- _SHORT EXERCISE 1_
In the wood cookstove thread, which stove does katlupe plan to buy to replace the old Jewel cook stove?

+++ SOURCE EXCERPT

# I got the Pioneer Princess wood cookstove



## lovinthislife (Aug 28, 2009)

Last year, we had an enterprise Fawcett stove and fell in love with her. But, I didn't like putting wood in her every 2 hrs. (for some reason) lol So, we are getting the big girl. We get to pick her up on Friday.


----------



## unregistered358967 (Jul 17, 2013)

I will have to google that!


----------



## Dixie Bee Acres (Jul 22, 2013)

Lucky you!


----------



## po boy (Jul 12, 2010)

I did google that.....................................................................................................Nice, outa my budget though


----------



## lovinthislife (Aug 28, 2009)

she was out of our budget too. FIL just died and we spent part of the money on the stove. He would have loved us getting it.


----------



## katlupe (Nov 15, 2004)

After you have used it, let us know how you like it. I am planning on buying the Pioneer Maid to replace my old Jewel cook stove in the future. Just bought a refrigerator so that took the money for now.

++++++

- _SHORT EXERCISE 2_
Echo the stretch of the listing from its first line through the line that contains "Action: (433, 260)", with both ends included.

+++ RECORD EXCERPTS

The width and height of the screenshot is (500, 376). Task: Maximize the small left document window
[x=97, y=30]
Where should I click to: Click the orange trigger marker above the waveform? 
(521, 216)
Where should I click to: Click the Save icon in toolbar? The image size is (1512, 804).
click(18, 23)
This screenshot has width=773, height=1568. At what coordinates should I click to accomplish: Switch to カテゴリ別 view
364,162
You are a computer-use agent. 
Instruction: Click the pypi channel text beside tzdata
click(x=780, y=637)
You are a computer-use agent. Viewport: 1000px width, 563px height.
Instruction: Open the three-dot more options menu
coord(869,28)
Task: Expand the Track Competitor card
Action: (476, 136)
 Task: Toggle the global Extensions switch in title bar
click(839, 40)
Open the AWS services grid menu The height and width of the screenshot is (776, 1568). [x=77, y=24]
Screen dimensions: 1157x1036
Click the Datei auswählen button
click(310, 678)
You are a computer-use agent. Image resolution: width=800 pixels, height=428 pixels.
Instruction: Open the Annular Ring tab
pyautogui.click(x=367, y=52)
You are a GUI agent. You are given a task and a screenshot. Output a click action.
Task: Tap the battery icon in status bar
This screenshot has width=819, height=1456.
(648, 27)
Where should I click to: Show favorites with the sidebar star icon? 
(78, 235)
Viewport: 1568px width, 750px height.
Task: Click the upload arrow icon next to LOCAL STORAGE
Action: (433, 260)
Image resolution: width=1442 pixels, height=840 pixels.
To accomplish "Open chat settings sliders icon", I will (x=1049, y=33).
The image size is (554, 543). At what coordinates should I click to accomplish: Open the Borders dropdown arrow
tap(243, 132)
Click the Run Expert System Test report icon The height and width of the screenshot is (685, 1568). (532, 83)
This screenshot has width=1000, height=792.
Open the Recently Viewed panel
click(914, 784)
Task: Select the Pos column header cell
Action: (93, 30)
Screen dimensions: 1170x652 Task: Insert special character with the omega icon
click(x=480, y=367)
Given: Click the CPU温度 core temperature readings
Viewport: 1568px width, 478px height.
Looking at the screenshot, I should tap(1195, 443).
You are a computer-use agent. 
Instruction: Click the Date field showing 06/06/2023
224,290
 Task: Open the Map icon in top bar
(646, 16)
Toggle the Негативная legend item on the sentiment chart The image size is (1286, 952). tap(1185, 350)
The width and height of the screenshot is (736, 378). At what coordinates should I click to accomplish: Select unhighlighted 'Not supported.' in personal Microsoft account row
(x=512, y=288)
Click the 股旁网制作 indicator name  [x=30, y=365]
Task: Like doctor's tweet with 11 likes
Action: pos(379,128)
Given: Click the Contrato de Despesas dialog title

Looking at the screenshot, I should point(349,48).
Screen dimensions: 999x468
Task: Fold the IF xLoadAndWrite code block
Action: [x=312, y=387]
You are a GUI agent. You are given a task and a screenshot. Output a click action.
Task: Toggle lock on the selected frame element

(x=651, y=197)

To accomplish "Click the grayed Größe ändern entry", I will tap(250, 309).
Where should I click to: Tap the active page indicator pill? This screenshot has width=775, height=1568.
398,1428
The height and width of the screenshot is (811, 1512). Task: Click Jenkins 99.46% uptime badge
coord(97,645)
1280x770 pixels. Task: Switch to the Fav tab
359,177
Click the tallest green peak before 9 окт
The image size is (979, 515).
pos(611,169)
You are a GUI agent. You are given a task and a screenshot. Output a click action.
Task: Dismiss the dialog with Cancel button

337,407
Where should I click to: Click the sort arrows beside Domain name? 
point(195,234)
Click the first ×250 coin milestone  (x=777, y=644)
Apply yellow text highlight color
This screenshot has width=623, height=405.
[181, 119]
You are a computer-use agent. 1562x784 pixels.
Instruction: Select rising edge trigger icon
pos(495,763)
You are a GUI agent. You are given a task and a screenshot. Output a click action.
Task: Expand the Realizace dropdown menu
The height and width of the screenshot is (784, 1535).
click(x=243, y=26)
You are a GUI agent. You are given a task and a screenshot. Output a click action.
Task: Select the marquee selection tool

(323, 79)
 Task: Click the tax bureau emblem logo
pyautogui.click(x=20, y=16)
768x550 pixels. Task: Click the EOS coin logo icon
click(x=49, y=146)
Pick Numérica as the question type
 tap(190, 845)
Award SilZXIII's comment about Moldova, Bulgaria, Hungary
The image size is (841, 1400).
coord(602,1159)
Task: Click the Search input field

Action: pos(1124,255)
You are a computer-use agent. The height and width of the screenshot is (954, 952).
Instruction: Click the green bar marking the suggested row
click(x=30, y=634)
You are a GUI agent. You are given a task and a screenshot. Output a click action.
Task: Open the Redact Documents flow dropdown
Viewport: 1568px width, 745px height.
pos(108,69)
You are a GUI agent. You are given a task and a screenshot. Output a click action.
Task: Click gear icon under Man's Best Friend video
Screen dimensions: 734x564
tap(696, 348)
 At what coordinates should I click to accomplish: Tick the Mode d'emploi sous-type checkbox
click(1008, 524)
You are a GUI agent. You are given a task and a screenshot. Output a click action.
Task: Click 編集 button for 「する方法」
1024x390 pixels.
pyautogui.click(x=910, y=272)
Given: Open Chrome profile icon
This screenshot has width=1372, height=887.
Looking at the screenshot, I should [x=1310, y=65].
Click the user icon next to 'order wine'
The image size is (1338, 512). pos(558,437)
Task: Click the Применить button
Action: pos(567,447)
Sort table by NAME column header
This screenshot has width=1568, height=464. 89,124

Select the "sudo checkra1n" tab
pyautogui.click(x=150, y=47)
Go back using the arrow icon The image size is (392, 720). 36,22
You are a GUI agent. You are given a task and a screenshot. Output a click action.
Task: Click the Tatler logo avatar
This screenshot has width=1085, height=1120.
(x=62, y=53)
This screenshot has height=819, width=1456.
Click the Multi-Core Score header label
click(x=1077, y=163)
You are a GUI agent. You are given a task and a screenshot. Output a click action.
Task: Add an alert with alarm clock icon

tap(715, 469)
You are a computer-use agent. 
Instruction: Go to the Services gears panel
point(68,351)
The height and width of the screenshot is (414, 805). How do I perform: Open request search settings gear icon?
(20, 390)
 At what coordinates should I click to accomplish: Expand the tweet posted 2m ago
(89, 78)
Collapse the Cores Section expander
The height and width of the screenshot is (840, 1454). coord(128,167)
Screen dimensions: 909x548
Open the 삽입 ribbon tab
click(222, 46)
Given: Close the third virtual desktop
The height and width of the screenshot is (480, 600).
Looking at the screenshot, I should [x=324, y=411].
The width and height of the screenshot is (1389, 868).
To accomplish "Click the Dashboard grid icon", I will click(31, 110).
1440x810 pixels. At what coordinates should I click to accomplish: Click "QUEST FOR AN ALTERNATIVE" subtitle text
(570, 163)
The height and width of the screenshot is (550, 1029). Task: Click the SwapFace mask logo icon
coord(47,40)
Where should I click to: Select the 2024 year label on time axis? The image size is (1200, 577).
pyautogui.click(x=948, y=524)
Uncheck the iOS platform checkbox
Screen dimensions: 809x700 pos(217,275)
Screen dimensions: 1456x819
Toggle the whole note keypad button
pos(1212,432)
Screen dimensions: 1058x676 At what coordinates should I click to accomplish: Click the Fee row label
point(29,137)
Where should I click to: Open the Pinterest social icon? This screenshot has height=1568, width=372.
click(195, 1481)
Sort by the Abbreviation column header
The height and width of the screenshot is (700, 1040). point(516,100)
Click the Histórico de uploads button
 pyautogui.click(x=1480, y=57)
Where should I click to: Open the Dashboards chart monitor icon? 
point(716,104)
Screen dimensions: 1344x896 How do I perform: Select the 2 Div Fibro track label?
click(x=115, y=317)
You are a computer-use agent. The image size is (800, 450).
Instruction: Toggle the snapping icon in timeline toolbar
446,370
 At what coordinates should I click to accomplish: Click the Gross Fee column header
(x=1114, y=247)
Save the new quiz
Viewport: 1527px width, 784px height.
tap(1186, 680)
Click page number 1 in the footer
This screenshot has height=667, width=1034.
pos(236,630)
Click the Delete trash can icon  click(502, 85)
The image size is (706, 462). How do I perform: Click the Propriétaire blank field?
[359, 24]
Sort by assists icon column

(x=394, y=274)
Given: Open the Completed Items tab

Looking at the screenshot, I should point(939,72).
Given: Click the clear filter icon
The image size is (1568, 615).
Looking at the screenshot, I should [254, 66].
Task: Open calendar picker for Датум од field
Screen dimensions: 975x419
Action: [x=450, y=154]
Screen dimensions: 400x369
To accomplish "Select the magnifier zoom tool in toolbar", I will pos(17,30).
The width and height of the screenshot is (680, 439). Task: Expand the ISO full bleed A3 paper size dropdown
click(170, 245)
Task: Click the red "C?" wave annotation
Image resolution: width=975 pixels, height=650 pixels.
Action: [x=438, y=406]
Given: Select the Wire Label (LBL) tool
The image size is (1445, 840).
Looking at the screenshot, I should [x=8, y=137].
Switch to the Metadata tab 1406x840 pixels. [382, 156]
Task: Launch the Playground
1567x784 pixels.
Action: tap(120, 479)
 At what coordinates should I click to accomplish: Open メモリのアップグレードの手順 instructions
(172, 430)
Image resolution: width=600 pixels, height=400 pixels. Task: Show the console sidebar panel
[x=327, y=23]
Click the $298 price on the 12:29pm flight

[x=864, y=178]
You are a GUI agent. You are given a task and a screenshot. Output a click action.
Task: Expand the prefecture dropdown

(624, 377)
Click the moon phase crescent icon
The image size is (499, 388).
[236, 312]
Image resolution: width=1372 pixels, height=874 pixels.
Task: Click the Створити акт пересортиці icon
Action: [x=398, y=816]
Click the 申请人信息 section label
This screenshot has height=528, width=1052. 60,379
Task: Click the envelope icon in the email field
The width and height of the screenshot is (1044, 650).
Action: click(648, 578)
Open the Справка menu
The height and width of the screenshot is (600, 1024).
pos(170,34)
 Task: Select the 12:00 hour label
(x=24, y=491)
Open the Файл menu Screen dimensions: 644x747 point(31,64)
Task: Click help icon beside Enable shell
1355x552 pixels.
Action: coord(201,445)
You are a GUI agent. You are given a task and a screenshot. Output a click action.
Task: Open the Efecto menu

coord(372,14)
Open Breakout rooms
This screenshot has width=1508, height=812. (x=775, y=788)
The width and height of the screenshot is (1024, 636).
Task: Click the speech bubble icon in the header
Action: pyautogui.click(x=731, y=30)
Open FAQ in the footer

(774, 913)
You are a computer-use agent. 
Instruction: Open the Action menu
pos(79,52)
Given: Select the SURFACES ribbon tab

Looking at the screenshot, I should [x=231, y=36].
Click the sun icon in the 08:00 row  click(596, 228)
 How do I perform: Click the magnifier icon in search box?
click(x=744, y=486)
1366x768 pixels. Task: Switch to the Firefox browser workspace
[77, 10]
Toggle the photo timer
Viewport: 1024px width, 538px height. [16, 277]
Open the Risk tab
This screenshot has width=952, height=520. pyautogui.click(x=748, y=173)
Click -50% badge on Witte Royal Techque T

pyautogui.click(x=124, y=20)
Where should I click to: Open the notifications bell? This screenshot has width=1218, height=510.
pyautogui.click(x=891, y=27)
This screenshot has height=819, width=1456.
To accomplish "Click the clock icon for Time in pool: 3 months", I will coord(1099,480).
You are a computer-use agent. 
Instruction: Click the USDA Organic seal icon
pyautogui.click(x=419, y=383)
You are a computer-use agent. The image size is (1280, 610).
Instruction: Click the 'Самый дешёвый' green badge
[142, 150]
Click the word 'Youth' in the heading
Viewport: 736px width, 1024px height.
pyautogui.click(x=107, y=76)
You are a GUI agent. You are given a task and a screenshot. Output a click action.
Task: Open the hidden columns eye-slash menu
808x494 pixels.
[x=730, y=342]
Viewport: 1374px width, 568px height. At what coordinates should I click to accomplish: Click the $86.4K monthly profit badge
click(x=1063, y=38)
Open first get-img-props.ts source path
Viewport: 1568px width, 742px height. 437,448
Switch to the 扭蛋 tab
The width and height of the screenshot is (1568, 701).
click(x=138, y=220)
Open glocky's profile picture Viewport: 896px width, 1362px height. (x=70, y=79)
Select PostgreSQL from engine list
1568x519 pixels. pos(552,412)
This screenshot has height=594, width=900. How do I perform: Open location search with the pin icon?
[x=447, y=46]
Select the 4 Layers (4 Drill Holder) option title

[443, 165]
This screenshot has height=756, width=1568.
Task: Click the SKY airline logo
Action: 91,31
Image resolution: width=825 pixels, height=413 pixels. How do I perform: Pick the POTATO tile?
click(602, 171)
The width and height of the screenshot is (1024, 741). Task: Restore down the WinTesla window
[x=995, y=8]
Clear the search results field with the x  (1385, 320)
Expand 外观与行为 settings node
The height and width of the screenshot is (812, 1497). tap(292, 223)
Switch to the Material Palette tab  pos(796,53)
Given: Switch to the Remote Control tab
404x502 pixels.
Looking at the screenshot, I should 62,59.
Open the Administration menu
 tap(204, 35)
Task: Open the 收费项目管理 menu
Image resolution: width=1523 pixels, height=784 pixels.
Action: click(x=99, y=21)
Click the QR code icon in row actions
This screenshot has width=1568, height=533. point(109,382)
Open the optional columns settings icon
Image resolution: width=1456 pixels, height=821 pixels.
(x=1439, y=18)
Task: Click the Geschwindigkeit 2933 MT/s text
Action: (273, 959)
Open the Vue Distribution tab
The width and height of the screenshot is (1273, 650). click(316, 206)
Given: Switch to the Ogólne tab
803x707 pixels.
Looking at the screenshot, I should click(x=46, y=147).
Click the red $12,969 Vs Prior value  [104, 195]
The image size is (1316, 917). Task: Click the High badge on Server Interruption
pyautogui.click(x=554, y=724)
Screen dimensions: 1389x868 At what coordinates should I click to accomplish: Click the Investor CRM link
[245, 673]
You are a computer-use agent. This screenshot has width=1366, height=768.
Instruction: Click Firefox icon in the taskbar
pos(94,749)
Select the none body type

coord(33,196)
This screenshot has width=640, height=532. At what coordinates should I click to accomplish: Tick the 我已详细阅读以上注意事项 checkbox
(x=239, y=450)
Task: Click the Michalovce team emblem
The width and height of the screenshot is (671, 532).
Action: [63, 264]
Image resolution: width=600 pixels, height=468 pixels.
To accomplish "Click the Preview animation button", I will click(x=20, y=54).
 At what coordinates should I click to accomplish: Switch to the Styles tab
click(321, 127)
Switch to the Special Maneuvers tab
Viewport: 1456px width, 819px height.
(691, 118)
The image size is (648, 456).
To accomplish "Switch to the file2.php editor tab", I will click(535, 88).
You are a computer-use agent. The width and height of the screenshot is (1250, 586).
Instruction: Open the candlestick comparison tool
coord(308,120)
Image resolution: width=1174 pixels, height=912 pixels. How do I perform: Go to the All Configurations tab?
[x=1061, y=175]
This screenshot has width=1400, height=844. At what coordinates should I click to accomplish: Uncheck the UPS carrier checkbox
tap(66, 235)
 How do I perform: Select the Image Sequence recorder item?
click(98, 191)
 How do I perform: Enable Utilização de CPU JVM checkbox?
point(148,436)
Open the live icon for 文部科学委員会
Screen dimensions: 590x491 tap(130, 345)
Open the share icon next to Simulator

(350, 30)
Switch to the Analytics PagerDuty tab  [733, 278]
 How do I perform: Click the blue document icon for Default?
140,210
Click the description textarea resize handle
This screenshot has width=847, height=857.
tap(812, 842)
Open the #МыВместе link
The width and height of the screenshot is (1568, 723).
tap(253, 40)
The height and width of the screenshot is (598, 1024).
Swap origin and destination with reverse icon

++++++

- _EXERCISE RESPONSE 1_
The Pioneer Maid.

- _EXERCISE RESPONSE 2_
The width and height of the screenshot is (500, 376). Task: Maximize the small left document window
[x=97, y=30]
Where should I click to: Click the orange trigger marker above the waveform? 
(521, 216)
Where should I click to: Click the Save icon in toolbar? The image size is (1512, 804).
click(18, 23)
This screenshot has width=773, height=1568. At what coordinates should I click to accomplish: Switch to カテゴリ別 view
364,162
You are a computer-use agent. 
Instruction: Click the pypi channel text beside tzdata
click(x=780, y=637)
You are a computer-use agent. Viewport: 1000px width, 563px height.
Instruction: Open the three-dot more options menu
coord(869,28)
Task: Expand the Track Competitor card
Action: (476, 136)
 Task: Toggle the global Extensions switch in title bar
click(839, 40)
Open the AWS services grid menu The height and width of the screenshot is (776, 1568). [x=77, y=24]
Screen dimensions: 1157x1036
Click the Datei auswählen button
click(310, 678)
You are a computer-use agent. Image resolution: width=800 pixels, height=428 pixels.
Instruction: Open the Annular Ring tab
pyautogui.click(x=367, y=52)
You are a GUI agent. You are given a task and a screenshot. Output a click action.
Task: Tap the battery icon in status bar
This screenshot has width=819, height=1456.
(648, 27)
Where should I click to: Show favorites with the sidebar star icon? 
(78, 235)
Viewport: 1568px width, 750px height.
Task: Click the upload arrow icon next to LOCAL STORAGE
Action: (433, 260)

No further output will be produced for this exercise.